* Growth in fuel demand decoupled with economic growth
* Distributors tripled infrastructure investment in two years
RIO DE JANEIRO Dec 11 (Reuters) - Gasoline consumption in Brazil will probably increase 12.2 percent in 2012 from a year earlier despite slower economic growth, testing national supply, fuel distributors association Sindicom said on Tuesday.
The increased demand largely did not result in fuel shortages, but it did cause delays in delivery to gas stations in some remote, but fast-developing parts of the country, Sindicom's President Alisio Vaz said.
"We have Chinese-level increases in gasoline sales that have decoupled from econonomic growth. It's been a big effort to keep the market supplied," he told journalists.
Total fuels sales -- including jet fuel, cooking gas and ethanol -- in the world's sixth largest economy, are rising 6.3 percent a year.
Brazil, once one of the region's fastest-growing economies, is expected to grow just 1 percent in 2012. Growth has stalled in part from lack of roads, trains and ports. Infrastructure has not kept up with increasing auto purchases.
Only the tiny northern state of Amapa recorded general fuel shortages this year, Vaz said, while some gas stations in other states in the remote Northeast were occasionally without fuel.
"We have bottlenecks in infrastructure that challenge gasoline and diesel delivery to the ports of the Northeast," he said. "Refineries are also at their limit in terms of production."
Vaz said fuel distributors increased investments in infrastructure and distribution to 1 billion reais ($481 million) in 2012 compared with 300 million reais in 2009 to meet the demand.
"We are talking about 20 percent growth in the demand for gasoline in the Northeast in 2012," he said. "It's hard to keep the country supplied with the same infrastructure we had 20 years ago," he said.

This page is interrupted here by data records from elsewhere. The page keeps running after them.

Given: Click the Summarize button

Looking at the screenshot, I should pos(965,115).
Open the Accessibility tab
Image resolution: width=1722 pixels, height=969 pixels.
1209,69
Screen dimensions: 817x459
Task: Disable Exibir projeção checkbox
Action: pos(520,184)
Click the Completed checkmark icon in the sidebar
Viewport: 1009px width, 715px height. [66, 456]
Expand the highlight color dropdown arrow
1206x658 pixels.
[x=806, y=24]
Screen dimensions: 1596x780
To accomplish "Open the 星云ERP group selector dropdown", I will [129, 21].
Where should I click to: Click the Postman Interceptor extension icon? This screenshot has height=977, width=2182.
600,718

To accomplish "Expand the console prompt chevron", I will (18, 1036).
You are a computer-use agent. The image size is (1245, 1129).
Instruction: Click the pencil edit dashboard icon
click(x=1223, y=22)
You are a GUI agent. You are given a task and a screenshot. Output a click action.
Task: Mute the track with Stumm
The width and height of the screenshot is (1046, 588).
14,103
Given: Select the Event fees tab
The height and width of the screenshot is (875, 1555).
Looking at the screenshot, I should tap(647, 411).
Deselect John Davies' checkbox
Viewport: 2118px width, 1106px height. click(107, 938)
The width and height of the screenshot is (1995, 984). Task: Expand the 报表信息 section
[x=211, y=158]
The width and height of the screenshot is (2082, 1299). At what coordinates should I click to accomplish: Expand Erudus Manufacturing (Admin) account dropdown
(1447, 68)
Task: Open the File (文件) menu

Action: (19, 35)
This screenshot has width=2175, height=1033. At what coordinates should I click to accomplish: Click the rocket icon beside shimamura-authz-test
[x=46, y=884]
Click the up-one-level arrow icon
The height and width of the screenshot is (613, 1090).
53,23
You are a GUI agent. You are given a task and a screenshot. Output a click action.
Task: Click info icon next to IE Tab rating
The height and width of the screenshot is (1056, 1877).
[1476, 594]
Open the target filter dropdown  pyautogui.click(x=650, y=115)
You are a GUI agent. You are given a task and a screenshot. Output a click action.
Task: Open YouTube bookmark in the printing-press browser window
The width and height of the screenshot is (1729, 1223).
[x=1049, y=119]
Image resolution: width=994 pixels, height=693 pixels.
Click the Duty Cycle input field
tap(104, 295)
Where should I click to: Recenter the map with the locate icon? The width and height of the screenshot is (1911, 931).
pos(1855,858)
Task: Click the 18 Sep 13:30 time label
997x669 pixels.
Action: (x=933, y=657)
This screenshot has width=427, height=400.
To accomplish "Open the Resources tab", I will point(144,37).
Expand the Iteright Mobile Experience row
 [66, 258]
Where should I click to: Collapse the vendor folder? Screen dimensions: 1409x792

Other states where the demand for gasoline will grow more than 20 percent this year include agricultural powerhouse Mato Grosso, Piaui and Maranhao.
Diesel consumption will probably rise 6.8 percent in Latin America's largest economy, while hydrous ethanol consumption is expected to fall 10.4 percent. Hydrous ethanol fuels the country's flex-fuel car fleet that can also run on gasoline.
Gasoline in Brazil includes a 20 percent anhydrous ethanol blend, a requirement that stood at 25 percent until October 2011.